The news came from Epic Games CEO Tim Sweeney himself in a presentation at Unreal Fest 2023. In a video captured by Fortnite Creative developer Immature (and spotted by Game World Observer), Sweeney explains that developers using Unreal Engine in the film, TV, automotive, and other industries can expect to start paying a per-seat licensing fee.

He claimed that the pricing model will not be “unusually expensive or unusually inexpensive,” and that its pricing structure will be similar to subscription services like Maya of Photoshop. Sweeney said he wanted to announce these changes now in the name of “transparency”.

GeekWire reported that the recent round of layoffs at Epic Games impacted its office in Bellevue, Wash., with 39 employees affected, according to a new filing with the Washington state Employment Security Department (ESD).

According to GeekWire, Epic, headquartered in Raleigh N.C., is arguably best-known as the developer behind the popular shooter Fortnite. It’s also the creator of an eponymous digital storefront for PC games and the publisher of the Unreal Engine, a high-end toolkit for game development and 3D modeling.

“For a while now, we’ve been spending way more money than we earn,” Sweeney wrote. “Investing in the next evolution of Epic and growing Fortnite as a metaverse-inspired ecosystem for creators. I had long been optimistic that we could power through this transition without layoffs, but in retrospect, I see that this was unrealistic.

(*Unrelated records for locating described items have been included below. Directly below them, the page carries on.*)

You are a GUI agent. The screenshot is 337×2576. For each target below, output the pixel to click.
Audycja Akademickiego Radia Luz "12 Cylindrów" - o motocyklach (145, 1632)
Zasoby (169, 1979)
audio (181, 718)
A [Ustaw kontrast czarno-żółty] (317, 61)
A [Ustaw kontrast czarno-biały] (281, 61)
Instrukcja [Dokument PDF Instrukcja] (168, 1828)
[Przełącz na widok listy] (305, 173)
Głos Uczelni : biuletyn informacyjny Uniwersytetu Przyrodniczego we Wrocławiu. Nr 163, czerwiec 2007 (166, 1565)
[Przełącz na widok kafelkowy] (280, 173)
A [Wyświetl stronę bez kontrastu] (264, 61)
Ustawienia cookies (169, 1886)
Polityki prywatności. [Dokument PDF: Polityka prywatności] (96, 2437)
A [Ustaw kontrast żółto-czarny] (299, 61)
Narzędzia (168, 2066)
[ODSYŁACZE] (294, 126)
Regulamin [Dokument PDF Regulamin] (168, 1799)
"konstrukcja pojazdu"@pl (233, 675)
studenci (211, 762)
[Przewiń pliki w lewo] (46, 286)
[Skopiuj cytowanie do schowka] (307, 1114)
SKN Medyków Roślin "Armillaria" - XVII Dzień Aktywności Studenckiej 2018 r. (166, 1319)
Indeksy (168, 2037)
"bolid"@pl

GeekWire reported that affected employees, per Sweeney’s memo, have received a severance package that includes career transition services and six months’ base pay and healthcare.

Engadget also reported that Epic Games CEO Tim Sweeney says the company is adjusting Unreal Engine pricing for non-gaming developers in fields like film / TV and automotive.

“We haven’t officially announced this, but in the interest of transparency, we want to put it out there,” Sweeney said in an presentation from Unreal Fest 2023. The CEO did not mention the specific pricing but said Epic’s licensing model would resemble those of tools like Maya and Photoshop.

According to Engadget, Sweeney sounded (understandably) determined to differentiate Epic’s price hike from Unity’s. The latter stirred the ire of countless developers as it announced a per-install pricing model that many smaller developers claimed would put them out of business. Unity ended up walking back many of the plan’s most contentious changes.

The Verge reported that in posts on X, Sweeney clarified that educators and students will be able to continue to use Unreal Engine for free, and there will be a minimum revenue threshold for indie filmmakers and others whose commercial projects earn below a certain amount – though Sweeney didn’t specify what that threshold would be.

It sounds to me like CEO Tim Sweeney believes that his company is failing, and decided to solve that problem with layoffs. I’m hoping that the workers who were laid off will apply to other gaming companies, and get hired quickly.